- [WORK INSTRUCTIONS]: Continue the passage about the bear spear, not the data after it, starting from the sentence after its last one.

- [SOURCE TEXT]:
■ ■ ■

A bear spear was a medieval type of spear used in hunting for bears and other large animals. The sharpened head of a bear spear was enlarged and usually took the form of a bay leaf. Right under the head there was a short crosspiece that helped fix the spear in the body of an animal and keep it at a distance from the hunter.

The bear spear was similar to a boar spear, but it had a longer and harder shaft and a larger head. Often it was placed against the ground on its rear point, which made it easier to hold the weight of an attacking beast.

The bear spear was used against the largest animals, not only bears, but also wisents and war horses, thus not only in hunting, but in warfare as well. It could also be used against smaller animals such as boars, but in that case it was more unwieldy than the specialized boar spear.

■ ■ ■

- [GIVEN MATERIAL]:
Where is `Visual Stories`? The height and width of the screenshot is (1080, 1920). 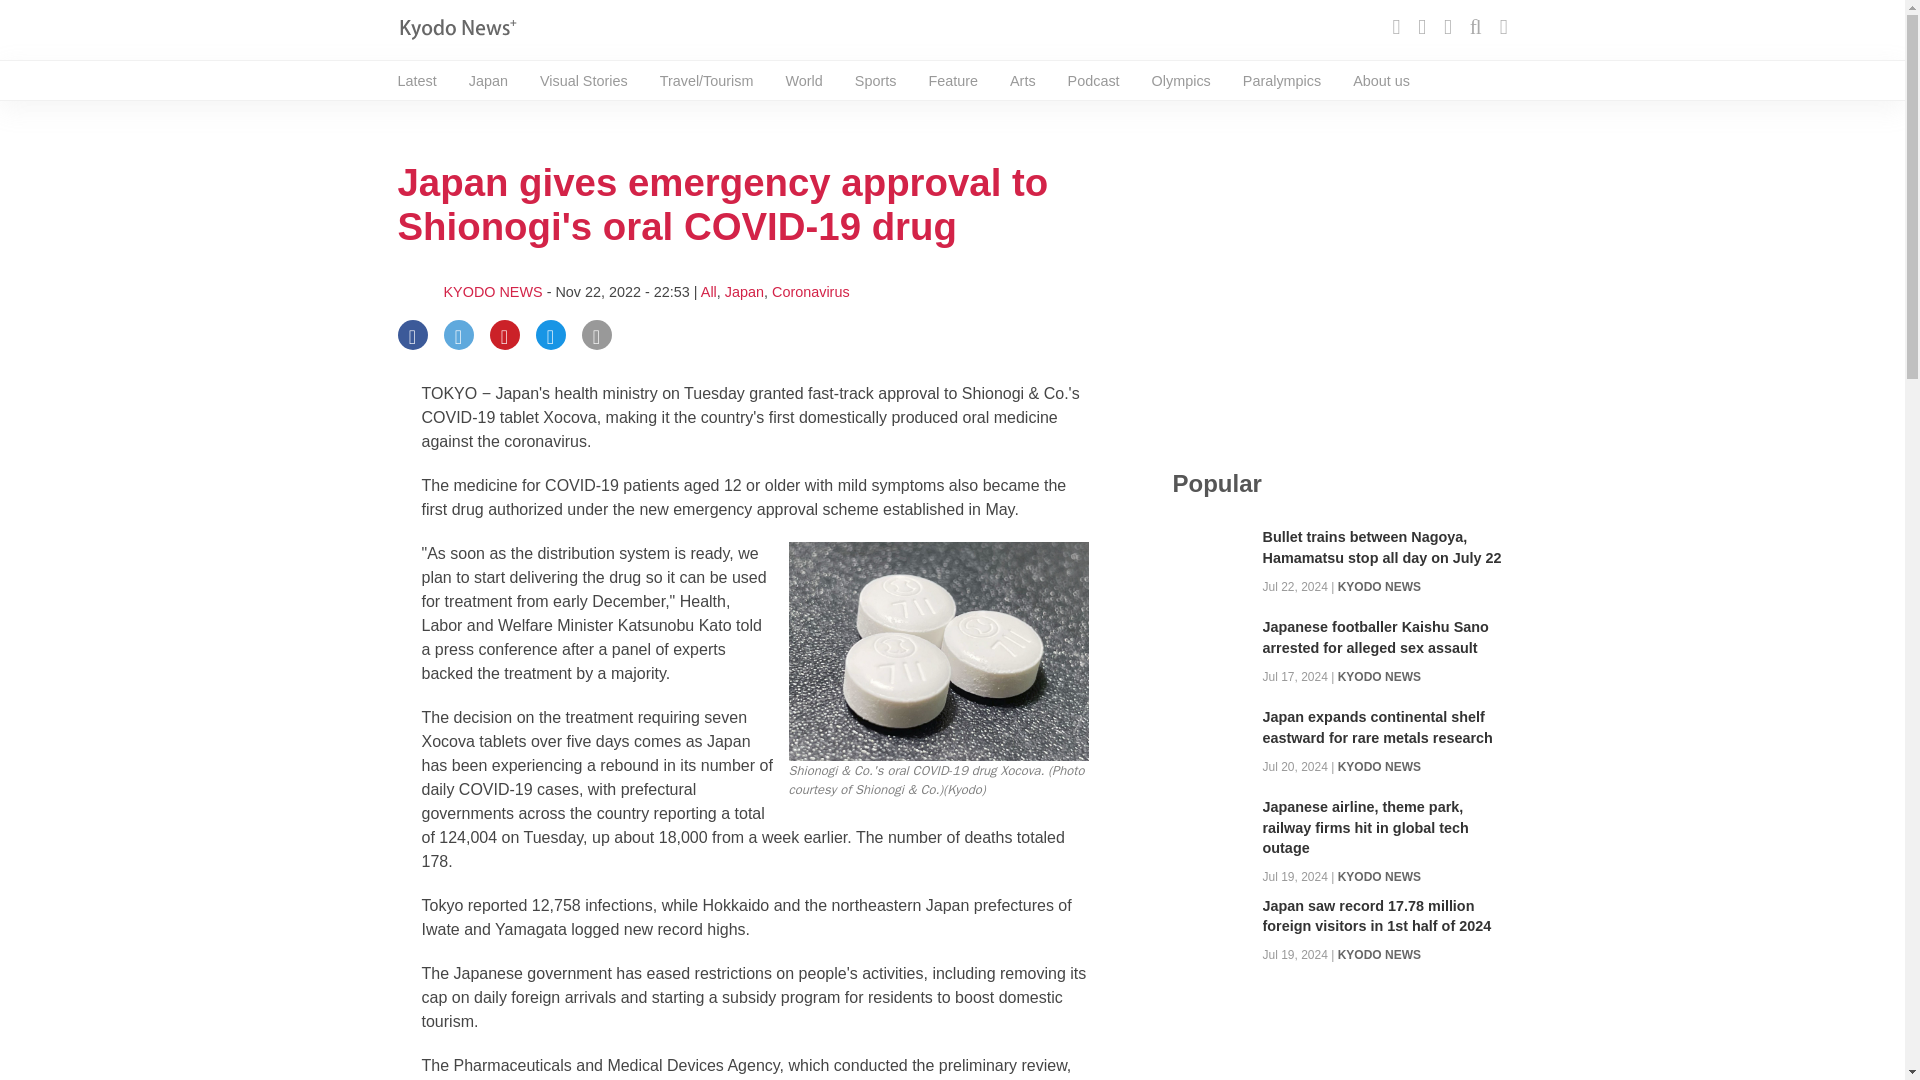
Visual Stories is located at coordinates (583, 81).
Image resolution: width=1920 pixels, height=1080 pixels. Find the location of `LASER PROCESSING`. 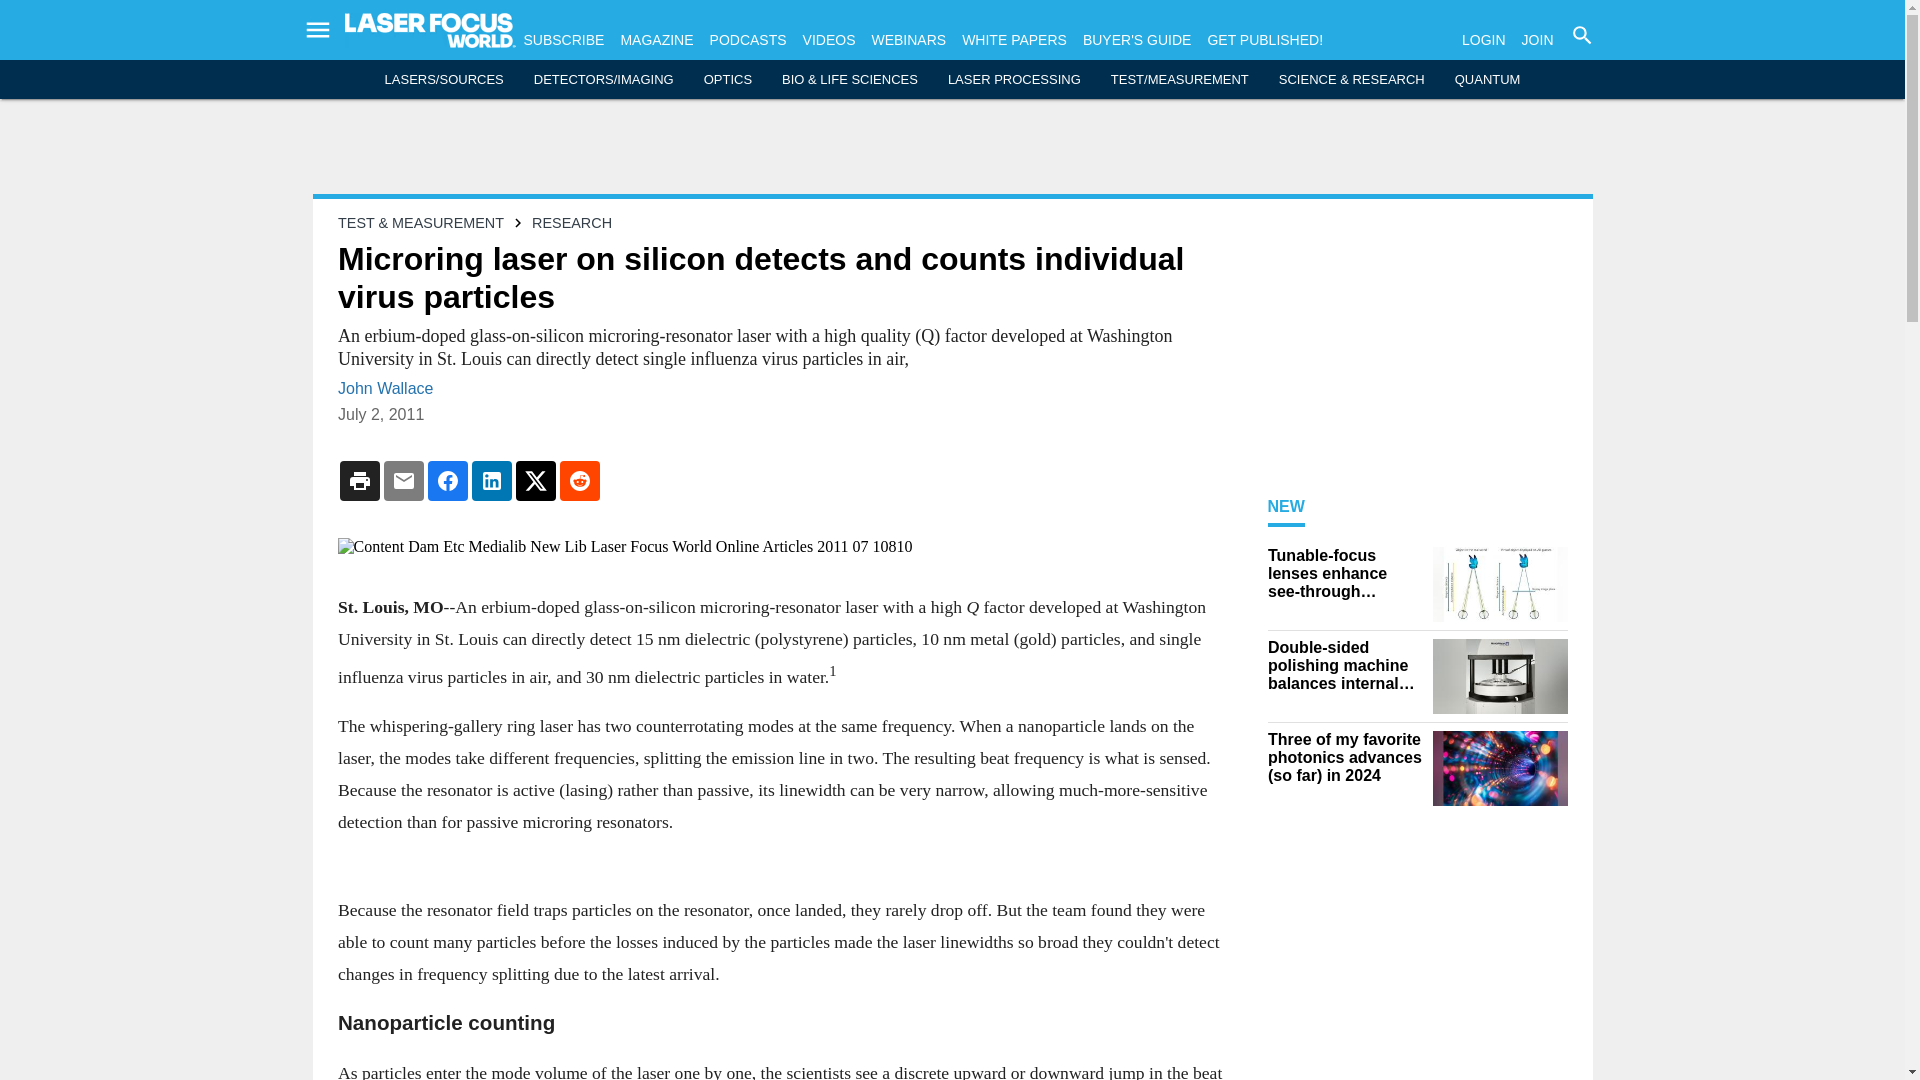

■ ■ ■

- [TASK OUTPUT]:
In the Slavic countries it was known as a rogatina and used since at least the 12th century. Ruthenian (Kievan Rus') chronicles first mention its use as a military weapon in 1149, and as a hunting weapon in 1255, though it was used by Prince Daniel of Galicia in boar hunting. In Germany, the bear spear or Bärenspieß was known from at least the Late Middle Ages but was rather rare when compared to Eastern Europe due to the much smaller bear population.

References

External links
Bärenspieß in The Metropolitan Museum of Art (New York)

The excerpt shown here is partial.